• _Given problem_
Transcribe the material from the line with "You are a computer-use" up to and including the line with "point(514,132)", leaving the pictures out of your answer.

• _Data_
'''

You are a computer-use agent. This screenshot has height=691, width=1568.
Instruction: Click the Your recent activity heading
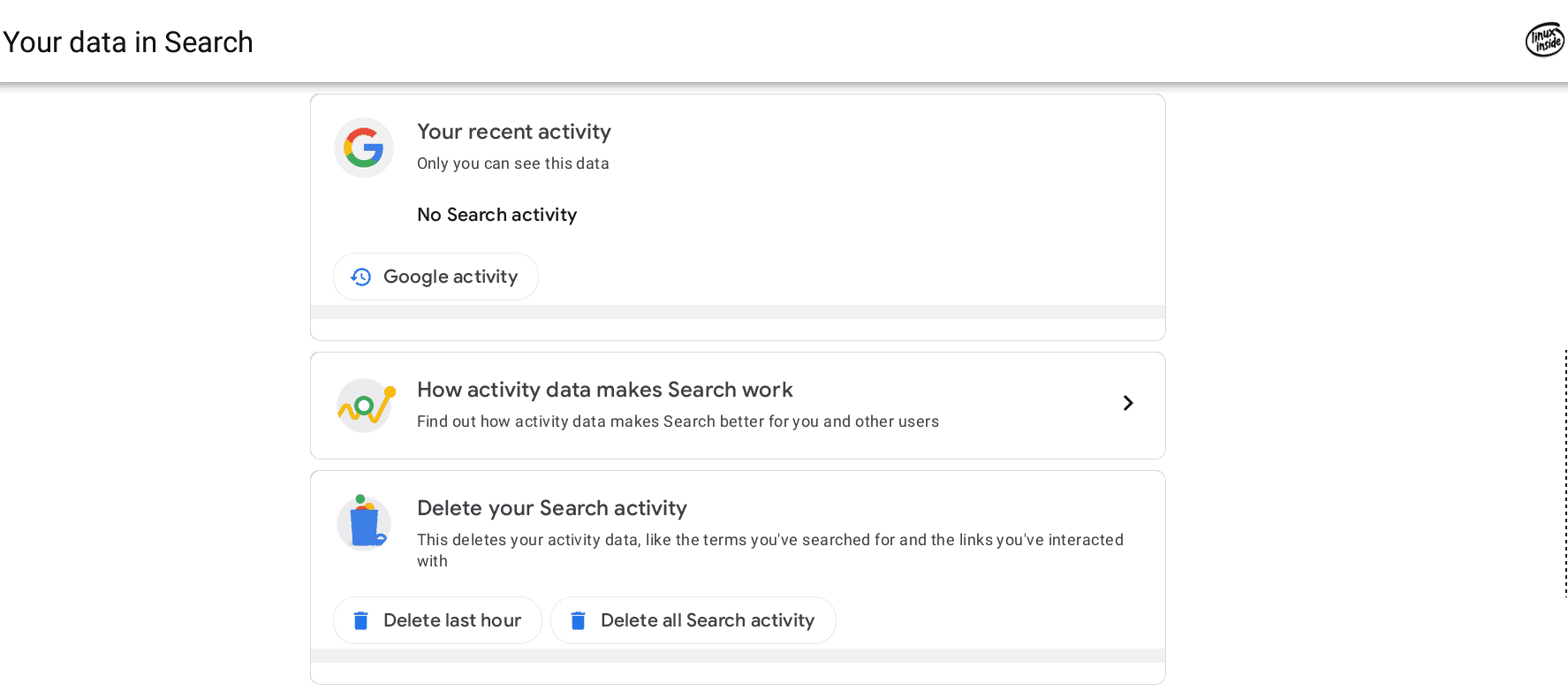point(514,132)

'''
'''

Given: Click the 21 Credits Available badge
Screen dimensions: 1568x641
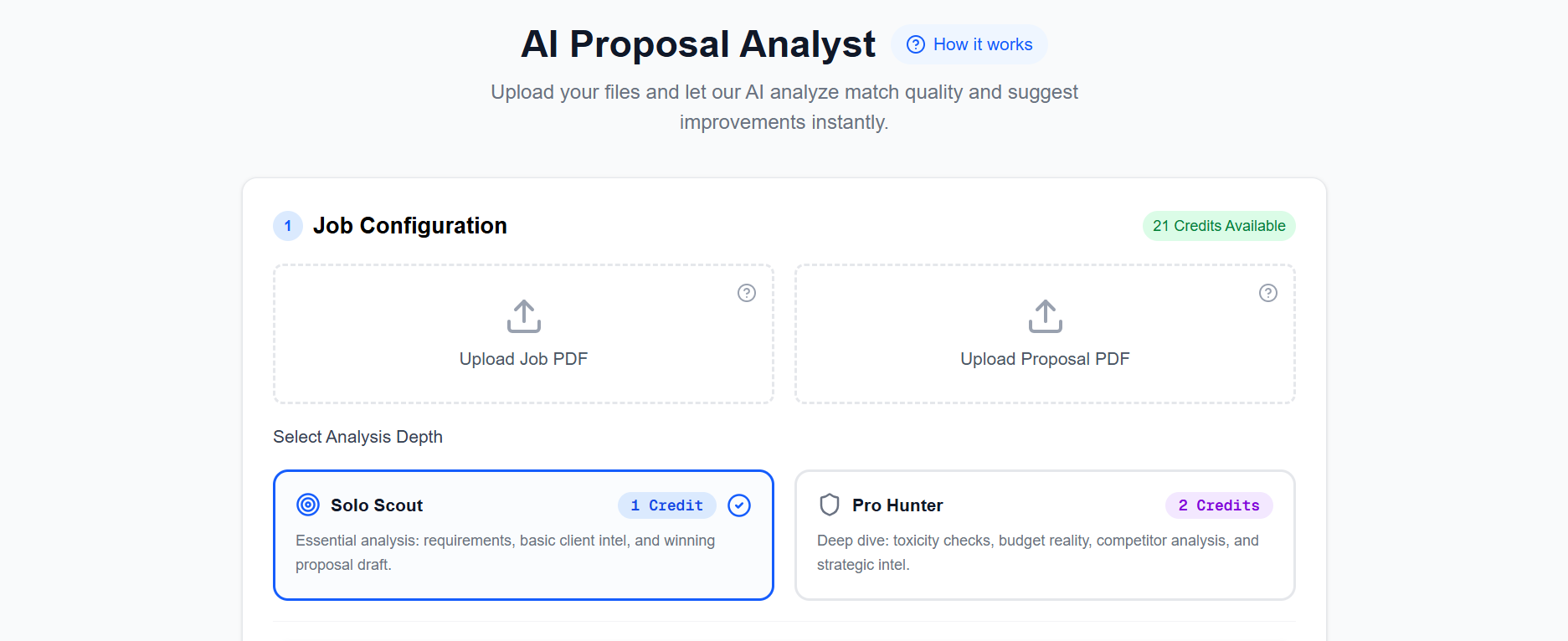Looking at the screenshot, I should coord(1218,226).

'''

• _Exercise result_
You are a computer-use agent. This screenshot has height=691, width=1568.
Instruction: Click the Your recent activity heading
point(514,132)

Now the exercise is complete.